- Opening Delimiter -

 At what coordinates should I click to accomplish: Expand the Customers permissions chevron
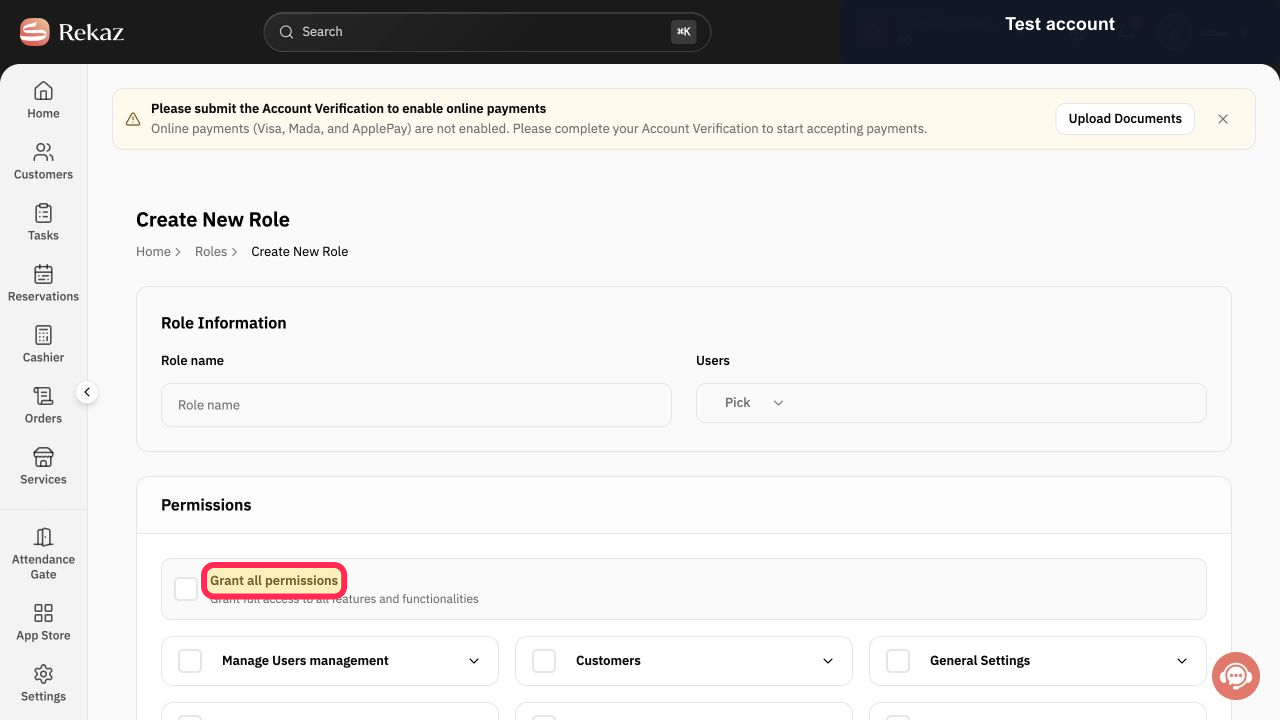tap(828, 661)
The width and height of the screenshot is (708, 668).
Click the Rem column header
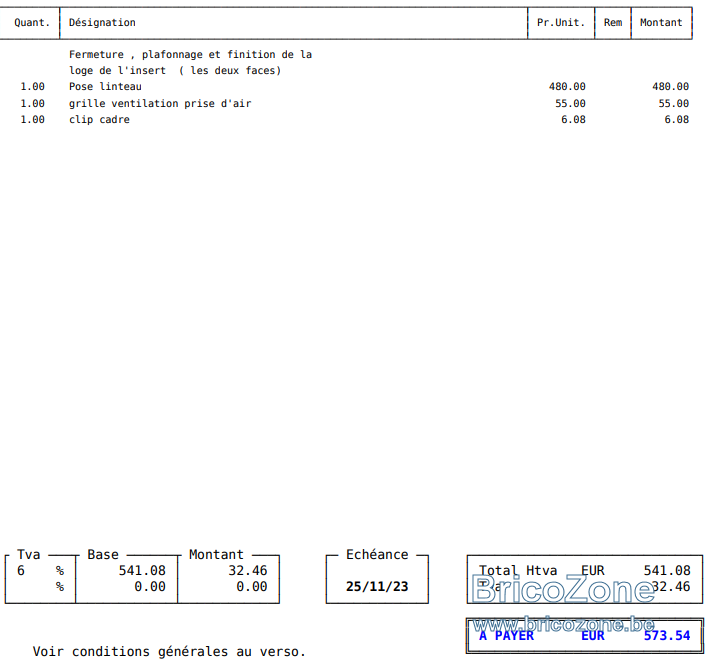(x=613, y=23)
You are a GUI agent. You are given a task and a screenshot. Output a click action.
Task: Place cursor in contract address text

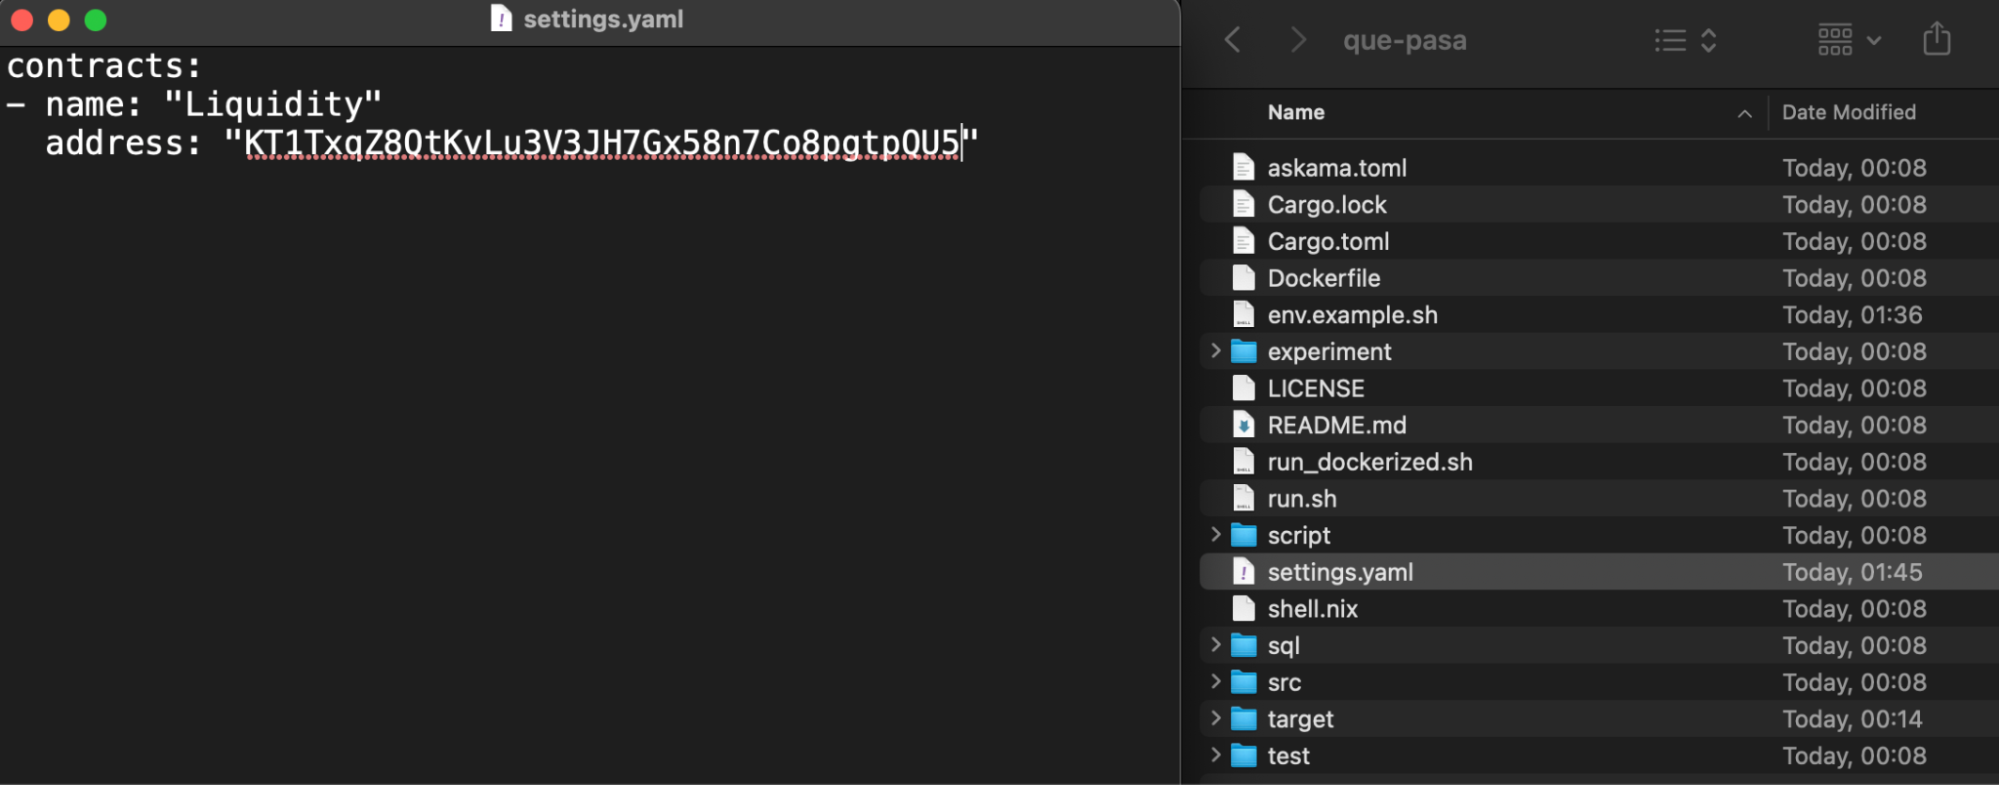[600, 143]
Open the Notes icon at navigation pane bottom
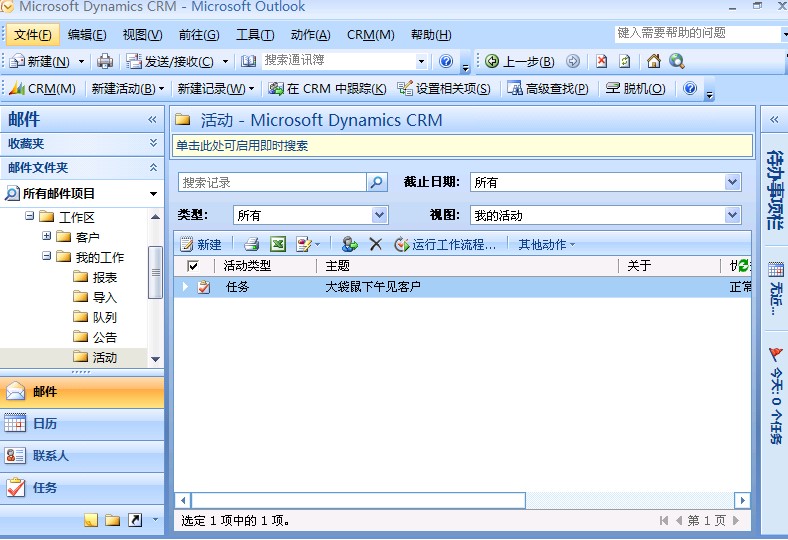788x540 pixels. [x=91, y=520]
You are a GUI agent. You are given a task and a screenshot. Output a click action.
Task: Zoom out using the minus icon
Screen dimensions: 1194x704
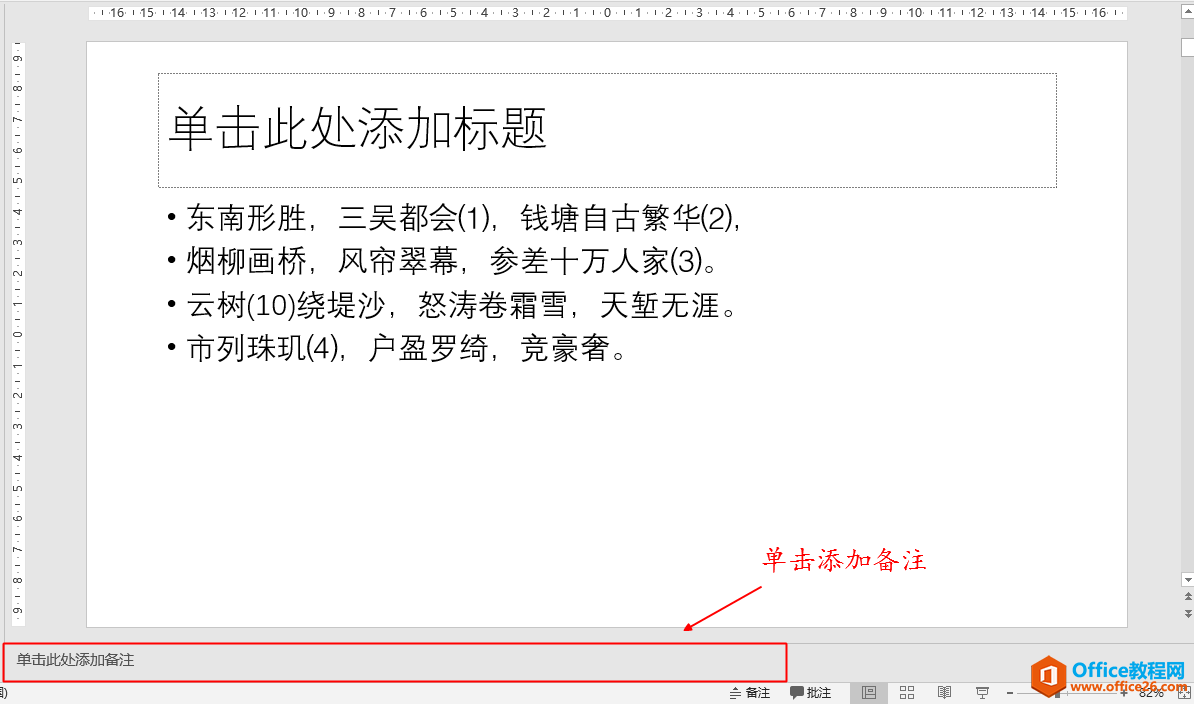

- Closing Delimiter -

Copy every entry exactly; drop the pictures.

TASK ANSWER
 At what coordinates should I click to accomplish: Expand the Customers permissions chevron
tap(828, 661)
The width and height of the screenshot is (708, 668).
Click the Rem column header
(x=613, y=23)
You are a GUI agent. You are given a task and a screenshot. Output a click action.
Task: Place cursor in contract address text

[600, 143]
Open the Notes icon at navigation pane bottom
788x540 pixels. [x=91, y=520]
You are a GUI agent. You are given a task and a screenshot. Output a click action.
Task: Zoom out using the minus icon
Screen dimensions: 1194x704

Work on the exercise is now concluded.